# Zeitleiste rückwärts abspielen



## dadiscobeat (4. Februar 2004)

Hallo,

ich hätte da ne Frage zu After Effects. Kann mir jemand genau verraten wie man die Zeitleiste rückwärts abspielen kann ? 

daDiscoBeat


----------



## goela (4. Februar 2004)

Um die Zeitleiste rückwärts abspielen lassen zu können musst Du die Komposition kopieren.
Dann kannst Du Zeitverzerrung aktivieren (Ebene - Zeitverzerrung aktivieren). Danach kannst Du in der Zeitleiste die Zeitverzerrung aktivieren. Danach ziehst Du einfach den Outpoint auf 0sec und den Inpoint auf  xx Sec (xx ist die Länge der Komposition)

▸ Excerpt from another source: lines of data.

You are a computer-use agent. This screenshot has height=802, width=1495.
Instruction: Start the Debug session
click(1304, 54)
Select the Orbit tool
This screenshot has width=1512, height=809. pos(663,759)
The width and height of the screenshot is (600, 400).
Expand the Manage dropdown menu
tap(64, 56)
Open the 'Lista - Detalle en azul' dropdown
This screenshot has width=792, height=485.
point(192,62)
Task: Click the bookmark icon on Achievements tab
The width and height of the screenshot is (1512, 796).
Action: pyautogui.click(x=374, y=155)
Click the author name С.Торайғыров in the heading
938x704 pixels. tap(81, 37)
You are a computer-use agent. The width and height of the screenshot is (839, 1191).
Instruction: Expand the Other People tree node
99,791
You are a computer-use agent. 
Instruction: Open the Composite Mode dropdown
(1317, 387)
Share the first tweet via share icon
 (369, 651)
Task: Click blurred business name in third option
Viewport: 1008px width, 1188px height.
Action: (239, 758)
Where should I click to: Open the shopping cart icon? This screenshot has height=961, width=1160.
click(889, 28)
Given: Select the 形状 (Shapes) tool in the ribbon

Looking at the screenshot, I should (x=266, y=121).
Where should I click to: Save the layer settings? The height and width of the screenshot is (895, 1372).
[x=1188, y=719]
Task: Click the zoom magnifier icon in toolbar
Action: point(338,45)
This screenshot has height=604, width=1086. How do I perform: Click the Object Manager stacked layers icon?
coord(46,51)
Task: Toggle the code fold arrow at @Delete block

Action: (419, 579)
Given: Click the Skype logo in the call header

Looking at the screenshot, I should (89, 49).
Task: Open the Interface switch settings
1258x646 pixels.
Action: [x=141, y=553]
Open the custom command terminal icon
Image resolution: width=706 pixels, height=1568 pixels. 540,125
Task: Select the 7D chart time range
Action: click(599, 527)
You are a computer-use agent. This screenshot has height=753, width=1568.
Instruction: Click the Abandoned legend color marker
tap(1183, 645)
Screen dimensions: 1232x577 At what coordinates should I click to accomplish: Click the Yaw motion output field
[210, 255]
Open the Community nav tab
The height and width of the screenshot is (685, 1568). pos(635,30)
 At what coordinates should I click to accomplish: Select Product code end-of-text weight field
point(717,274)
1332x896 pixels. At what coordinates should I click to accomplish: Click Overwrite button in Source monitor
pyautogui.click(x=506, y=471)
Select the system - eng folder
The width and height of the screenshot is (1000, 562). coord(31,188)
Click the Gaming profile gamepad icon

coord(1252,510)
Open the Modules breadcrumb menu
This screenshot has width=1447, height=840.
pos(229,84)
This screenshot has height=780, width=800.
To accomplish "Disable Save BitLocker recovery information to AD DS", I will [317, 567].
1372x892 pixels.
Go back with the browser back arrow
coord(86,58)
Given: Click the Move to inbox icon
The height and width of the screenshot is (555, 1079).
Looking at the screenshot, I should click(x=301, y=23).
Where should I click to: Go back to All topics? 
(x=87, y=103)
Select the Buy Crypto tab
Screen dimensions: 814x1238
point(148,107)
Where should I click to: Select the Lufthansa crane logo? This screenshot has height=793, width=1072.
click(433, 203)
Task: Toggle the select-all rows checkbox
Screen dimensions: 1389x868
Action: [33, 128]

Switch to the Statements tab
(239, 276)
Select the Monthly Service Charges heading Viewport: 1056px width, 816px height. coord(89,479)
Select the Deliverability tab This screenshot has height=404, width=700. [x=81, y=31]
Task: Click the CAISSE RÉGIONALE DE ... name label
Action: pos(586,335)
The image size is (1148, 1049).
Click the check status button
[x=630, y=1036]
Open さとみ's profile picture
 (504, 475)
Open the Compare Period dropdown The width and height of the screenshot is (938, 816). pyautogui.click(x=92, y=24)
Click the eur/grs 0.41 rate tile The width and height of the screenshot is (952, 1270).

Schau Dir mal das angehängte Beispiel (AE 5.5) an.


----------



## dadiscobeat (6. Februar 2004)

Danke ! Funktioniert wunderbar


----------



## Chocobanana (7. Februar 2004)

Du kannst auch den Clip umdrehen: Strg+Alt+R


----------



## goela (8. Februar 2004)

Dies ist natürlich die einfachere Methode! Man lernt nie aus!


----------